Tailoring calcium-alginate hydrogels: a systematic study of molecular weight and concentration effects

Calcium-Alginate (Ca-Alg) hydrogels with tunable properties are increasingly desired across diverse applications, yet our understanding of how their structure–property relationships determine performance remains limited. Here, we systematically examined alginate molecular weight (Mw) and concentration (c) as key levers to modulate Ca-Alg hydrogel behaviour.Three alginates, spanning low to high viscosity, were fully characterized by Size-Exclusion Chromatography–Triple-Detector-Array (SEC-TDA), revealing distinct molecular weight distributions (Mw 123 ± 4 to 400 ± 20 kDa; Mw/Mn = 1.5–2.3). Ca-Alg hydrogel sponges were fabricated from these alginates at 10–40 g/L concentrations, and the impact of Mw and c on their properties was assessed. Polymer concentration primarily influenced sponge density, while the the 3D-microarchitecture became increasingly well-defined with Mw and c. Apparent porosity remained consistently high (>90%), whereas water-uptake (4–7 g/g) exhibited limited and inconsistent dependence on the parameters.
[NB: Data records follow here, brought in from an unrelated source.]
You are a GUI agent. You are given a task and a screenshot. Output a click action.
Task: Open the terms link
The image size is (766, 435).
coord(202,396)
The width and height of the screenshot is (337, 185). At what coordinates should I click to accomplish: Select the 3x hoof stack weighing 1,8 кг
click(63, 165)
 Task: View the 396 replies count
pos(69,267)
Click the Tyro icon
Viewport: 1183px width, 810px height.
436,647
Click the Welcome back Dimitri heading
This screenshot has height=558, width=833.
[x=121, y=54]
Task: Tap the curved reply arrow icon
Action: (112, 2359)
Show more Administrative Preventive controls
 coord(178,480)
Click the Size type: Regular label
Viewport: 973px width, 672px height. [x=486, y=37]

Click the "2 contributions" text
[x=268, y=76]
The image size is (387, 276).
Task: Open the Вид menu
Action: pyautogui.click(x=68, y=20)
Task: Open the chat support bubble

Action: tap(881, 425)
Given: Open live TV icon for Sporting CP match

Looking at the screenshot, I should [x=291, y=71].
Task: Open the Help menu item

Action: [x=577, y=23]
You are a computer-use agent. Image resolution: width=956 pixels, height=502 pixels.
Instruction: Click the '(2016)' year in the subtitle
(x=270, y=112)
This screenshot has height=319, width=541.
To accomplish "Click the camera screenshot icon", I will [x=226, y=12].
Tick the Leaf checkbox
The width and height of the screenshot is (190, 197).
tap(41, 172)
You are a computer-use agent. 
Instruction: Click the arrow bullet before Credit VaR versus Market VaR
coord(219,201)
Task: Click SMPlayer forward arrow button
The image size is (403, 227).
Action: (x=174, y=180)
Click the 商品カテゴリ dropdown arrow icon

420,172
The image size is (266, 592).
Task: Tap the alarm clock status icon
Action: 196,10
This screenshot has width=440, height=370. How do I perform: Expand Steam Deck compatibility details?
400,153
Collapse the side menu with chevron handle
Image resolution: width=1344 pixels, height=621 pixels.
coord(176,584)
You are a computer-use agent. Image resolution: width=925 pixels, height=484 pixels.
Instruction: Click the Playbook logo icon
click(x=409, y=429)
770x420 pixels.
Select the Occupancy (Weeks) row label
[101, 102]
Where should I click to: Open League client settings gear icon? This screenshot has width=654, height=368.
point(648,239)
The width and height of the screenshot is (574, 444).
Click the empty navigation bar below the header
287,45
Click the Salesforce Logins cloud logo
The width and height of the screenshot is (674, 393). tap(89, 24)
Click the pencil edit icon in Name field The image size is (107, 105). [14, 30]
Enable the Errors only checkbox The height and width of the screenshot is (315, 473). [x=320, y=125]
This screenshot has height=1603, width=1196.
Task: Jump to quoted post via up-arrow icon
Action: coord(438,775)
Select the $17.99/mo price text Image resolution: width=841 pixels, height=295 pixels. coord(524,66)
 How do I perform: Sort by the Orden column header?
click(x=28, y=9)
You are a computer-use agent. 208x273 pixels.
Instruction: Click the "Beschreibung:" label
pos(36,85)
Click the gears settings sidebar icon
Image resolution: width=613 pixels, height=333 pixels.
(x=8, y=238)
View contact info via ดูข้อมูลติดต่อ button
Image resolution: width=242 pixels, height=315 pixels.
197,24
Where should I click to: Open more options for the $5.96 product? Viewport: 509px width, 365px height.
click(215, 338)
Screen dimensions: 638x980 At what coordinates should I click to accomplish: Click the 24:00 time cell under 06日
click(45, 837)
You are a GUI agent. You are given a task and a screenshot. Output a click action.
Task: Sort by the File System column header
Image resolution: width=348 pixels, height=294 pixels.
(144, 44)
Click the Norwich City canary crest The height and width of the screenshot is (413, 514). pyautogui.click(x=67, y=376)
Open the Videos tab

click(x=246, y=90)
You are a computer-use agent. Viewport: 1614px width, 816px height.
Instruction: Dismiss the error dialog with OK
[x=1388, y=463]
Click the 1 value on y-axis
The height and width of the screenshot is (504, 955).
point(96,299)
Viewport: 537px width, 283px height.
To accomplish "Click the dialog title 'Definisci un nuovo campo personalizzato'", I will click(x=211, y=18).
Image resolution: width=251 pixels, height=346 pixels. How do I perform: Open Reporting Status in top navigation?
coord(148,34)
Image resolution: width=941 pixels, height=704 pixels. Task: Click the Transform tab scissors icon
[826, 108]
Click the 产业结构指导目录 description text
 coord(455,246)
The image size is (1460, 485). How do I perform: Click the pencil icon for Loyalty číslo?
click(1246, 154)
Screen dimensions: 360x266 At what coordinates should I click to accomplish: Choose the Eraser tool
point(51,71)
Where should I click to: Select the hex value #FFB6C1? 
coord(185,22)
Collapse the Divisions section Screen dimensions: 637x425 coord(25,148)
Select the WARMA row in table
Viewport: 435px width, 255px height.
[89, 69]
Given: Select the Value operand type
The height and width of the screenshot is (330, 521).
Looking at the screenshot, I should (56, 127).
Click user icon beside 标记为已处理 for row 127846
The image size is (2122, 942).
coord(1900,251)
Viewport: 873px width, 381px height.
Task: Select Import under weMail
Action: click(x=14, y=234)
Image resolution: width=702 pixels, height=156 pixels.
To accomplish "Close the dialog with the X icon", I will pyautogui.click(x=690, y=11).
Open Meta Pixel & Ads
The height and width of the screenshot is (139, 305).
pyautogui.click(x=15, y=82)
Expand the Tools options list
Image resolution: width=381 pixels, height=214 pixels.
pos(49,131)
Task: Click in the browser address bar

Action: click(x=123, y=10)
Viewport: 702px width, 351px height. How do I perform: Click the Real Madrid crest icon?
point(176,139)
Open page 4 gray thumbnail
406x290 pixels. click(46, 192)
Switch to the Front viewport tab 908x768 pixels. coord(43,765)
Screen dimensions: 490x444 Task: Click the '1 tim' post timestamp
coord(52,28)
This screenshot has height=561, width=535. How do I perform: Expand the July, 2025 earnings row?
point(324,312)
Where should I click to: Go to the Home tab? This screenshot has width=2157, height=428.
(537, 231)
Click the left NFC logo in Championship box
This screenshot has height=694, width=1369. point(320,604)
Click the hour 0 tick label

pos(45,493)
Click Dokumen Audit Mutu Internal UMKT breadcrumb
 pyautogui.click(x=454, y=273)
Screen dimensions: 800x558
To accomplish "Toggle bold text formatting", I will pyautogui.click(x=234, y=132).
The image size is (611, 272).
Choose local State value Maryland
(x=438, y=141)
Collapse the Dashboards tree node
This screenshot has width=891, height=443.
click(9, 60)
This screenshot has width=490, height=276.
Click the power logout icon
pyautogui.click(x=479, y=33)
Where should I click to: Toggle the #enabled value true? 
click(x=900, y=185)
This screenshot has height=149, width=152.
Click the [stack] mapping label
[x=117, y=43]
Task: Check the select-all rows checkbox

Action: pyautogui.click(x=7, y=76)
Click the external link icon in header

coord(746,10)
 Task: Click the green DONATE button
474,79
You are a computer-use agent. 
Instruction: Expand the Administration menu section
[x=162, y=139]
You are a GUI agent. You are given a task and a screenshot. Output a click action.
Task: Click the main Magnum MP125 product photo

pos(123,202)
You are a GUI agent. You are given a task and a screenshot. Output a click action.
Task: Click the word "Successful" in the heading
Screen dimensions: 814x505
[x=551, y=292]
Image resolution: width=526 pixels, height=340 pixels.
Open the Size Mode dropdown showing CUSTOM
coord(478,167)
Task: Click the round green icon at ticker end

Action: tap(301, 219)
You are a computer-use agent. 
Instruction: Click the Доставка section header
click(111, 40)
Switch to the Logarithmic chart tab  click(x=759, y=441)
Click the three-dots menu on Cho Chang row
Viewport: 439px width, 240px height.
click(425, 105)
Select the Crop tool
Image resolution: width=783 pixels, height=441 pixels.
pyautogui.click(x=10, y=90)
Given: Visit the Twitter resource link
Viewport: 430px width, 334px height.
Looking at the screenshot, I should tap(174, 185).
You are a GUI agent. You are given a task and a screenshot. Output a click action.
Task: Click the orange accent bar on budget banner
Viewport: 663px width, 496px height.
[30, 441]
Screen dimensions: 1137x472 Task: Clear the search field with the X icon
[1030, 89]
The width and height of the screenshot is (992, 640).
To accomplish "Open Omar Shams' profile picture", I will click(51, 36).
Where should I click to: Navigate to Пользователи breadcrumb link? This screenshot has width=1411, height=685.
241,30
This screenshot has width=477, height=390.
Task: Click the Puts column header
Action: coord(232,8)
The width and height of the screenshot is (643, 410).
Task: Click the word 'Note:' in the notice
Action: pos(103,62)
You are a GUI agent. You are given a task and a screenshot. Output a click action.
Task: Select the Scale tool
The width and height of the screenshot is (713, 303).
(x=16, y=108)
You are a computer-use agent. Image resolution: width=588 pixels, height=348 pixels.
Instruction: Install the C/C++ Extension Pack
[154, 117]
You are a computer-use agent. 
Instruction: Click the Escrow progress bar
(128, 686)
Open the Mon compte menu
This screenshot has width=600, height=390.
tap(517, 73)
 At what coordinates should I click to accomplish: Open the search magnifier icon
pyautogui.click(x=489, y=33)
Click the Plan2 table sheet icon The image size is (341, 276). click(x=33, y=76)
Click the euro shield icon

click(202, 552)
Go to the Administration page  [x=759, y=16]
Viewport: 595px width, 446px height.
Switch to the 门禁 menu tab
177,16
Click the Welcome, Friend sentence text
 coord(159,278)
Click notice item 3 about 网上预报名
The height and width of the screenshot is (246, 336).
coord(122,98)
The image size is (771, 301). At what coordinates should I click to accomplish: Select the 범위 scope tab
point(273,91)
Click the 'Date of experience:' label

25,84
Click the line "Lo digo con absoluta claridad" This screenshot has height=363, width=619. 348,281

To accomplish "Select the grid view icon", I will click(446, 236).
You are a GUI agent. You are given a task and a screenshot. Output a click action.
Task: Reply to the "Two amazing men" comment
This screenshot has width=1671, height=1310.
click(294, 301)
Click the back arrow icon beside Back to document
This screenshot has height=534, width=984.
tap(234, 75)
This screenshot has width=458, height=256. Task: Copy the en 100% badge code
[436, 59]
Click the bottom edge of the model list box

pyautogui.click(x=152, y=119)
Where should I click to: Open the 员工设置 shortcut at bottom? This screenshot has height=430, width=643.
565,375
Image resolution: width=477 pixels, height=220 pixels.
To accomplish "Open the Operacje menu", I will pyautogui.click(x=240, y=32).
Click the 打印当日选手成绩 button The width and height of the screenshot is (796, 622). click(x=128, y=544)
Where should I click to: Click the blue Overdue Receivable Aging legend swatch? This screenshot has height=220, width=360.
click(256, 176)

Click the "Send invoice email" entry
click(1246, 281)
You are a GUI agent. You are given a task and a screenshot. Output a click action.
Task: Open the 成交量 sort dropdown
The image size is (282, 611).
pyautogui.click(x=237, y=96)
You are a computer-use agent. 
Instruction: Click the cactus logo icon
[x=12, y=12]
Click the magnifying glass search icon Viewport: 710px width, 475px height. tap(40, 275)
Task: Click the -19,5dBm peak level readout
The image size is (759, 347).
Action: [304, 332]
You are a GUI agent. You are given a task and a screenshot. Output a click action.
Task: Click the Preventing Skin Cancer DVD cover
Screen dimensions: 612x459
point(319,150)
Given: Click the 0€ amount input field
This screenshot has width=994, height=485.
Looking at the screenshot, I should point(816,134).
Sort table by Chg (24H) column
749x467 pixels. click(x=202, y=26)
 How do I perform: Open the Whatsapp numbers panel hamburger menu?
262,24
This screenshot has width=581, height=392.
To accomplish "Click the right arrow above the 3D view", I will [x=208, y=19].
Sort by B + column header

In contrast, mechanical stiffness and degradation kinetics, two critical determinants of hydrogel performance, were strongly and predictably enhanced by higher Mw and c with G′ values in the range 4–260 kPa and residual mass after 30 days in Phosphate-Buffer-Saline varying from about 23% to 66%. Quantitative relationships correlating these properties to polymer chain-length and concentration were established, providing a predictive framework for rational hydrogel design.Biological evaluation demonstrated comparable human dermal fibroblast colonization, proliferation, and collagen-I expression in sponges with the most divergent physicochemical characteristics.Overall, these results offer valuable insights into the roles of alginate Mw and concentration in determining Ca-Alg hydrogel performance and provide mathematical correlations to guide optimization toward targeted applications.